*Written request A*. According to the episode summary, what caused the eye hemorrhages Jerry came back with after diving alone?
*Written request B*. From the episode summary, print the passage starting with "A chiropractor advises" and going on through "from the community.".

*Extract to read*.
= = = = =
The Seinfelds' uncomfortable sofa bed causes Elaine excruciating back pain after a sleepless night in stifling heat, which Jerry tries to ameliorate by downplaying the length of their stay. Jerry goes diving alone, and returns with eye hemorrhages caused by mask squeeze. At the ceremony that night, Jerry wears sunglasses, while Elaine takes too many muscle relaxants, becoming giddy and disinhibited. They meet Jerry's Uncle Leo and his wife Stella, causing Elaine to spontaneously holler her name, imitating Marlon Brando in A Streetcar Named Desire. Jack, emceeing, viciously roasts Morty's tenure and competence. Morty is provoked into a tussle where he breaks Jack's dental plate. Jerry tries to distract the crowd with comedy, but the assembled retirees fail to appreciate his jokes.

A chiropractor advises Elaine against travel for five more days, to her chagrin, and Jerry is forced to stay to share in her predicament. Meanwhile, Morty, also debilitated after using the sofa bed, must contend with a lawsuit from Jack, and condo-board politicking to avoid expulsion from the community.

==Production==
"The Pen" is the only episode not to feature Jason Alexander as George Costanza. Alexander discovered after the table read that he was not featured in the episode. He asked executive producer Larry David to release him from his contract if he wasn't included in every episode, even with only a couple of lines. He stated that, as he was an experienced Broadway actor, his dream was to win a Tony rather than an Emmy or Oscar. Alexander would later admit that this was caused by insecurity on his part, as he was worried that Louis-Dreyfus's role would cause his own role as George to be diminished over time.
= = = = =
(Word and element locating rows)
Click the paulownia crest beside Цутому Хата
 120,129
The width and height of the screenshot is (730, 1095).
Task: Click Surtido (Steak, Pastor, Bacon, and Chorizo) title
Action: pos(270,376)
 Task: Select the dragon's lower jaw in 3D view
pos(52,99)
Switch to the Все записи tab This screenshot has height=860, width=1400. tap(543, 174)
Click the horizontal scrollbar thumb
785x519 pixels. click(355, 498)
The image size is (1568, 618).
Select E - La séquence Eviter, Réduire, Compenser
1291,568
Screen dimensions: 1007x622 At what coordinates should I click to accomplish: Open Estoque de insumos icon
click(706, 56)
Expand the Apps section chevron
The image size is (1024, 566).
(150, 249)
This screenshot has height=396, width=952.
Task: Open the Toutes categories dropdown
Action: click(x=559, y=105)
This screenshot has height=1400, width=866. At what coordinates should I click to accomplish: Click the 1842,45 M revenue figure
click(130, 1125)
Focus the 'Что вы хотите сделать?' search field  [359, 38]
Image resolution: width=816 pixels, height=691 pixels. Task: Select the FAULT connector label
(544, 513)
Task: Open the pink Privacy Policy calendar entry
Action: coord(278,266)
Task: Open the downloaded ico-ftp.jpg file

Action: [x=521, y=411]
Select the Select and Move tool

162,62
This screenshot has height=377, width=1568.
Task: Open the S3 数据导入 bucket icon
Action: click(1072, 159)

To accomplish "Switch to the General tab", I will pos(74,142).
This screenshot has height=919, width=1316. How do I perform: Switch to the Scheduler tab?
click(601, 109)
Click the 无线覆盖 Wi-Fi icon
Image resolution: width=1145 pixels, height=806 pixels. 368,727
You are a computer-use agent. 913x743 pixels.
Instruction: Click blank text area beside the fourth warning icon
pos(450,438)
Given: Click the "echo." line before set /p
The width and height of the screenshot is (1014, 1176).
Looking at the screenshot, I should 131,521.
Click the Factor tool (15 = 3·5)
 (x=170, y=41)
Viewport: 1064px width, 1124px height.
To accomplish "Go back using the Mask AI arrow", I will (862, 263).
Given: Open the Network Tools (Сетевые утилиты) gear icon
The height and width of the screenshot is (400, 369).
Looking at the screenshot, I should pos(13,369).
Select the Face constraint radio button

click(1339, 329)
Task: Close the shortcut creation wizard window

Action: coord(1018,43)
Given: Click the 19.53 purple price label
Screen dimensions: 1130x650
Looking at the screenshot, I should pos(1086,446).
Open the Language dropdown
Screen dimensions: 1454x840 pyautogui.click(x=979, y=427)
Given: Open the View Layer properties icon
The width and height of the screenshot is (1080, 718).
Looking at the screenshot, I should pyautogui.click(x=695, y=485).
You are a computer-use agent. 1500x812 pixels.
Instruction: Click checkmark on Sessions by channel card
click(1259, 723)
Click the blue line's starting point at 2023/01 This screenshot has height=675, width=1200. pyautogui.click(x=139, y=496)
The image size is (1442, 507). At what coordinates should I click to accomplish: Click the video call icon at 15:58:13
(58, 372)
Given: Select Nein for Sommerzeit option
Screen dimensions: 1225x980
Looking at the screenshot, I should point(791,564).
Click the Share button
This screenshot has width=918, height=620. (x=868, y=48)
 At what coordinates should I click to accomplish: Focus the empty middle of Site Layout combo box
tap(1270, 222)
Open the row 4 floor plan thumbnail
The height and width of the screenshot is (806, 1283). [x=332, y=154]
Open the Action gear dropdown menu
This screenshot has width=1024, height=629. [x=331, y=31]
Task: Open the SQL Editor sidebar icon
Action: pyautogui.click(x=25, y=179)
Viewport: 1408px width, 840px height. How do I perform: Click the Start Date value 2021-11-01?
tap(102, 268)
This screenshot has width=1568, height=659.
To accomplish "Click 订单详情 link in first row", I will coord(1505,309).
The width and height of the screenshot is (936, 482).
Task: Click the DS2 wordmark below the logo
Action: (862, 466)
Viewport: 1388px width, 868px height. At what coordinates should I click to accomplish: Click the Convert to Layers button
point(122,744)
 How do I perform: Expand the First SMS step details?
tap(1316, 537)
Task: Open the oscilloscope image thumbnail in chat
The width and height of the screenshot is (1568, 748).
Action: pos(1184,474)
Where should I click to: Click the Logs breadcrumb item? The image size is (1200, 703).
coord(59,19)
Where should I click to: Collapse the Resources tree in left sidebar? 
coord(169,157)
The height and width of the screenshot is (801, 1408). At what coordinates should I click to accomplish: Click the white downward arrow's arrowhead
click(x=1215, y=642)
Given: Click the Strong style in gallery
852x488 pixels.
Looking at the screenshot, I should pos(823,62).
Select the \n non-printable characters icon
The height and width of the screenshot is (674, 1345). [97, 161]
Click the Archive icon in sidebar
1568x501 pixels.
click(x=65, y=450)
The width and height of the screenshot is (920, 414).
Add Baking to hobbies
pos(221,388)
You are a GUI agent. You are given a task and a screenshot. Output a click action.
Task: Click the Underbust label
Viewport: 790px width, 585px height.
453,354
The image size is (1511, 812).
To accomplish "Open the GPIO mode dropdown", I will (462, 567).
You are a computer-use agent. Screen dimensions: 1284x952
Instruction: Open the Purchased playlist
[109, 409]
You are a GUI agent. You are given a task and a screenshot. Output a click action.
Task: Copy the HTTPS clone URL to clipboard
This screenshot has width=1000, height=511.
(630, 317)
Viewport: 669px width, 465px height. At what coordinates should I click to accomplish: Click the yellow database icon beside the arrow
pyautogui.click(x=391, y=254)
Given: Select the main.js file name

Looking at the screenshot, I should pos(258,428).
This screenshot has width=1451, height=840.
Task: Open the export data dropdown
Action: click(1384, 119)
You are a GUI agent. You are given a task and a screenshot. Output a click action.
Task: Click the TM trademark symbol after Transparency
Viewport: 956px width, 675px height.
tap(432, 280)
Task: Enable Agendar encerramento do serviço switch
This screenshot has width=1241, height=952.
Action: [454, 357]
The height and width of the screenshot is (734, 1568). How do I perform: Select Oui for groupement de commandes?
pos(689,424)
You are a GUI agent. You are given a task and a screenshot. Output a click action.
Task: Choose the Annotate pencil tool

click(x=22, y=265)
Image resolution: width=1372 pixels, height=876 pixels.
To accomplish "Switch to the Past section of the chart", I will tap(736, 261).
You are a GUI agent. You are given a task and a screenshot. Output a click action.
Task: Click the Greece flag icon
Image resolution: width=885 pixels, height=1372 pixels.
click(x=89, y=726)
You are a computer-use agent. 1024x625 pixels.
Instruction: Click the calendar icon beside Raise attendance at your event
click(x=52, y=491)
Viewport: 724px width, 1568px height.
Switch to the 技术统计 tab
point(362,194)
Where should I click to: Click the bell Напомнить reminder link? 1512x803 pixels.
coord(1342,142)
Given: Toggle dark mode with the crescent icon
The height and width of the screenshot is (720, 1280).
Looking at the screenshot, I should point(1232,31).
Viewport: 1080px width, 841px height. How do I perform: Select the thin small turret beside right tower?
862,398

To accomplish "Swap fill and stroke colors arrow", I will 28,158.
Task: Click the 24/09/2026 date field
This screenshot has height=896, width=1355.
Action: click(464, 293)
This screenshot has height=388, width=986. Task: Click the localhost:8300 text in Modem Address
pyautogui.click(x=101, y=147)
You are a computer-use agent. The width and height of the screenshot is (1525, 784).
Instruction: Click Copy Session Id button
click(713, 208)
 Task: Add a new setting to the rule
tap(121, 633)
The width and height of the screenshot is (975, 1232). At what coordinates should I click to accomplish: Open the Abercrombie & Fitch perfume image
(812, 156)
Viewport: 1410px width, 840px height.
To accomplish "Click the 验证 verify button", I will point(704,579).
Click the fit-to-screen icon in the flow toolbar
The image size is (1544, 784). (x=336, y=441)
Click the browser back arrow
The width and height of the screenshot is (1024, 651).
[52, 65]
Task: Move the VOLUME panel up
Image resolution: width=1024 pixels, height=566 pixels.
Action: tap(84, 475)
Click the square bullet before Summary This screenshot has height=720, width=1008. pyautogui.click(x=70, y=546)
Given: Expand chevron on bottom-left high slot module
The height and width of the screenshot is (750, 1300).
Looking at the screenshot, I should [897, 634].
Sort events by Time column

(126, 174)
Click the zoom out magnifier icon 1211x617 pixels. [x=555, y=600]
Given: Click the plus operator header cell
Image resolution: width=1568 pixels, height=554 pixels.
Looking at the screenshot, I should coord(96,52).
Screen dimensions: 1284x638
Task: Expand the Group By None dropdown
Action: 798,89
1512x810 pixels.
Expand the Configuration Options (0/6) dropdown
= = = = =
*Right answer A*. Mask squeeze caused them.

*Right answer B*.
A chiropractor advises Elaine against travel for five more days, to her chagrin, and Jerry is forced to stay to share in her predicament. Meanwhile, Morty, also debilitated after using the sofa bed, must contend with a lawsuit from Jack, and condo-board politicking to avoid expulsion from the community.